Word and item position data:

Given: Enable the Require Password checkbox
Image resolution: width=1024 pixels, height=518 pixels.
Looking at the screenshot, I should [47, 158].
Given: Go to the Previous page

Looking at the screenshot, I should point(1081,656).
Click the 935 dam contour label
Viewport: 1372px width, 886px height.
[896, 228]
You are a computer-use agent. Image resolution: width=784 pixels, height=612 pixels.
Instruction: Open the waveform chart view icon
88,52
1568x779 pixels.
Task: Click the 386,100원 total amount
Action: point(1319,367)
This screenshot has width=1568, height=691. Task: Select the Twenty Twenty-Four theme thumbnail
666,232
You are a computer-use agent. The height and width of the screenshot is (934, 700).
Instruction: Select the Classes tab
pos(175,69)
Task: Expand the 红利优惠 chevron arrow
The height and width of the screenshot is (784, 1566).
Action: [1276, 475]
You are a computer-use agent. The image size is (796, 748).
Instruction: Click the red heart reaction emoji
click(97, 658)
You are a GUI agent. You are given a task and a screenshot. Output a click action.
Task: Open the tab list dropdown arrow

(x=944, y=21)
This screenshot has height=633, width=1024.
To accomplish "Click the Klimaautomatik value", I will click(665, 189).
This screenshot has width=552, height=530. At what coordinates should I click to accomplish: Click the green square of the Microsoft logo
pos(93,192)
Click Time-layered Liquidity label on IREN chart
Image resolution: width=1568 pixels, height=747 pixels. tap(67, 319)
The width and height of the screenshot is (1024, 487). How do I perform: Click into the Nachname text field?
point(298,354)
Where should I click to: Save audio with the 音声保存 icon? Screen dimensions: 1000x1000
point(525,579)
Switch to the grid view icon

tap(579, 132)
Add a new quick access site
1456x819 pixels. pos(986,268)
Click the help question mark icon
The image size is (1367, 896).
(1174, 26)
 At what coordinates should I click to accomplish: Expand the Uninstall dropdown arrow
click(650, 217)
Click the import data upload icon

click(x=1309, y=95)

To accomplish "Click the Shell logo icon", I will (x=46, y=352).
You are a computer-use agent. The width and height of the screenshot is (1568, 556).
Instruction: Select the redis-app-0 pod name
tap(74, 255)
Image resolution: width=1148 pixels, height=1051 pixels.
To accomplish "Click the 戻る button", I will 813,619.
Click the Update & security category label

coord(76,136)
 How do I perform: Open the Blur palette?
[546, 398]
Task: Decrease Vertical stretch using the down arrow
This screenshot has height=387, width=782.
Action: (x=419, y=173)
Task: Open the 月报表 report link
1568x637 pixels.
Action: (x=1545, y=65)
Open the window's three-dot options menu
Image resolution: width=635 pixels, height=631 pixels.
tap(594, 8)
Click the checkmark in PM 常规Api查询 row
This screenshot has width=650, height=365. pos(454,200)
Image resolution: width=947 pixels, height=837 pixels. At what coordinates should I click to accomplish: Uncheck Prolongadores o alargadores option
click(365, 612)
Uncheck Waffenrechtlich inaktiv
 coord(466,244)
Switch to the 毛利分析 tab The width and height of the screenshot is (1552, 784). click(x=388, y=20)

Work required: Please rewrite all the records above as a JSON list of strings, with one string per line and no blank lines.

Response to this task:
[
  "Given: Enable the Require Password checkbox",
  "Image resolution: width=1024 pixels, height=518 pixels.",
  "Looking at the screenshot, I should [47, 158].",
  "Given: Go to the Previous page",
  "Looking at the screenshot, I should point(1081,656).",
  "Click the 935 dam contour label",
  "Viewport: 1372px width, 886px height.",
  "[896, 228]",
  "You are a computer-use agent. Image resolution: width=784 pixels, height=612 pixels.",
  "Instruction: Open the waveform chart view icon",
  "88,52",
  "1568x779 pixels.",
  "Task: Click the 386,100원 total amount",
  "Action: point(1319,367)",
  "This screenshot has width=1568, height=691. Task: Select the Twenty Twenty-Four theme thumbnail",
  "666,232",
  "You are a computer-use agent. The height and width of the screenshot is (934, 700).",
  "Instruction: Select the Classes tab",
  "pos(175,69)",
  "Task: Expand the 红利优惠 chevron arrow",
  "The height and width of the screenshot is (784, 1566).",
  "Action: [1276, 475]",
  "You are a computer-use agent. The image size is (796, 748).",
  "Instruction: Click the red heart reaction emoji",
  "click(97, 658)",
  "You are a GUI agent. You are given a task and a screenshot. Output a click action.",
  "Task: Open the tab list dropdown arrow",
  "(x=944, y=21)",
  "This screenshot has height=633, width=1024.",
  "To accomplish \"Click the Klimaautomatik value\", I will click(665, 189).",
  "This screenshot has width=552, height=530. At what coordinates should I click to accomplish: Click the green square of the Microsoft logo",
  "pos(93,192)",
  "Click Time-layered Liquidity label on IREN chart",
  "Image resolution: width=1568 pixels, height=747 pixels. tap(67, 319)",
  "The width and height of the screenshot is (1024, 487). How do I perform: Click into the Nachname text field?",
  "point(298,354)",
  "Where should I click to: Save audio with the 音声保存 icon? Screen dimensions: 1000x1000",
  "point(525,579)",
  "Switch to the grid view icon",
  "tap(579, 132)",
  "Add a new quick access site",
  "1456x819 pixels. pos(986,268)",
  "Click the help question mark icon",
  "The image size is (1367, 896).",
  "(1174, 26)",
  " At what coordinates should I click to accomplish: Expand the Uninstall dropdown arrow",
  "click(650, 217)",
  "Click the import data upload icon",
  "click(x=1309, y=95)",
  "To accomplish \"Click the Shell logo icon\", I will (x=46, y=352).",
  "You are a computer-use agent. The width and height of the screenshot is (1568, 556).",
  "Instruction: Select the redis-app-0 pod name",
  "tap(74, 255)",
  "Image resolution: width=1148 pixels, height=1051 pixels.",
  "To accomplish \"Click the 戻る button\", I will 813,619.",
  "Click the Update & security category label",
  "coord(76,136)",
  " How do I perform: Open the Blur palette?",
  "[546, 398]",
  "Task: Decrease Vertical stretch using the down arrow",
  "This screenshot has height=387, width=782.",
  "Action: (x=419, y=173)",
  "Task: Open the 月报表 report link",
  "1568x637 pixels.",
  "Action: (x=1545, y=65)",
  "Open the window's three-dot options menu",
  "Image resolution: width=635 pixels, height=631 pixels.",
  "tap(594, 8)",
  "Click the checkmark in PM 常规Api查询 row",
  "This screenshot has width=650, height=365. pos(454,200)",
  "Image resolution: width=947 pixels, height=837 pixels. At what coordinates should I click to accomplish: Uncheck Prolongadores o alargadores option",
  "click(365, 612)",
  "Uncheck Waffenrechtlich inaktiv",
  " coord(466,244)",
  "Switch to the 毛利分析 tab The width and height of the screenshot is (1552, 784). click(x=388, y=20)"
]